### Problem statement
Go through the entries below and print each one exactly.

### Records to process
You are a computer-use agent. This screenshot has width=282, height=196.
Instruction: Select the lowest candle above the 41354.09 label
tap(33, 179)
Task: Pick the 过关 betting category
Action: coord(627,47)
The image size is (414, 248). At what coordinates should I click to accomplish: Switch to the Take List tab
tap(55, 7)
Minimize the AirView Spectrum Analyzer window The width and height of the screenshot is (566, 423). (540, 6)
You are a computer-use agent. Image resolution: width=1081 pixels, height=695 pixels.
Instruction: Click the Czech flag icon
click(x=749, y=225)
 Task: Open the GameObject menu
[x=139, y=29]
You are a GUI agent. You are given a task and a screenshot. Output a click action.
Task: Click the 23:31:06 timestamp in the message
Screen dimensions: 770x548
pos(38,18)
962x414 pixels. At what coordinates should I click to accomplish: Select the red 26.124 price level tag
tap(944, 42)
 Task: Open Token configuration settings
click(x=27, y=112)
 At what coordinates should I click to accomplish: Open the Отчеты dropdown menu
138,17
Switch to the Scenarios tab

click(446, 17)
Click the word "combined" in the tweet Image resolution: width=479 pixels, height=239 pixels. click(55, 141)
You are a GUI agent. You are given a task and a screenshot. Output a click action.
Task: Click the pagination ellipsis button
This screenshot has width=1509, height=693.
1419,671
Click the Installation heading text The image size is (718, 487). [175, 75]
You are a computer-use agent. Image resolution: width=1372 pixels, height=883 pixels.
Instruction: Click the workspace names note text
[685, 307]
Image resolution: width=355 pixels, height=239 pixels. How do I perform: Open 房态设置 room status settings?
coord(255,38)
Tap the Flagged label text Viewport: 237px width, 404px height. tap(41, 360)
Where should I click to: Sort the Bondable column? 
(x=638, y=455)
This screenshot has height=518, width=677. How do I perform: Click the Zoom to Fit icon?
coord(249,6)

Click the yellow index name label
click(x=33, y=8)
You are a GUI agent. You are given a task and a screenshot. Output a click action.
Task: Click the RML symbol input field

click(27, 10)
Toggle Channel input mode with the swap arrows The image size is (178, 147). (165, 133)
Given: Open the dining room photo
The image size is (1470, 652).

### Response
You are a computer-use agent. This screenshot has width=282, height=196.
Instruction: Select the lowest candle above the 41354.09 label
tap(33, 179)
Task: Pick the 过关 betting category
Action: coord(627,47)
The image size is (414, 248). At what coordinates should I click to accomplish: Switch to the Take List tab
tap(55, 7)
Minimize the AirView Spectrum Analyzer window The width and height of the screenshot is (566, 423). (540, 6)
You are a computer-use agent. Image resolution: width=1081 pixels, height=695 pixels.
Instruction: Click the Czech flag icon
click(x=749, y=225)
 Task: Open the GameObject menu
[x=139, y=29]
You are a GUI agent. You are given a task and a screenshot. Output a click action.
Task: Click the 23:31:06 timestamp in the message
Screen dimensions: 770x548
pos(38,18)
962x414 pixels. At what coordinates should I click to accomplish: Select the red 26.124 price level tag
tap(944, 42)
 Task: Open Token configuration settings
click(x=27, y=112)
 At what coordinates should I click to accomplish: Open the Отчеты dropdown menu
138,17
Switch to the Scenarios tab

click(446, 17)
Click the word "combined" in the tweet Image resolution: width=479 pixels, height=239 pixels. click(55, 141)
You are a GUI agent. You are given a task and a screenshot. Output a click action.
Task: Click the pagination ellipsis button
This screenshot has width=1509, height=693.
1419,671
Click the Installation heading text The image size is (718, 487). [175, 75]
You are a computer-use agent. Image resolution: width=1372 pixels, height=883 pixels.
Instruction: Click the workspace names note text
[685, 307]
Image resolution: width=355 pixels, height=239 pixels. How do I perform: Open 房态设置 room status settings?
coord(255,38)
Tap the Flagged label text Viewport: 237px width, 404px height. tap(41, 360)
Where should I click to: Sort the Bondable column? 
(x=638, y=455)
This screenshot has height=518, width=677. How do I perform: Click the Zoom to Fit icon?
coord(249,6)

Click the yellow index name label
click(x=33, y=8)
You are a GUI agent. You are given a task and a screenshot. Output a click action.
Task: Click the RML symbol input field

click(27, 10)
Toggle Channel input mode with the swap arrows The image size is (178, 147). (165, 133)
Given: Open the dining room photo
The image size is (1470, 652).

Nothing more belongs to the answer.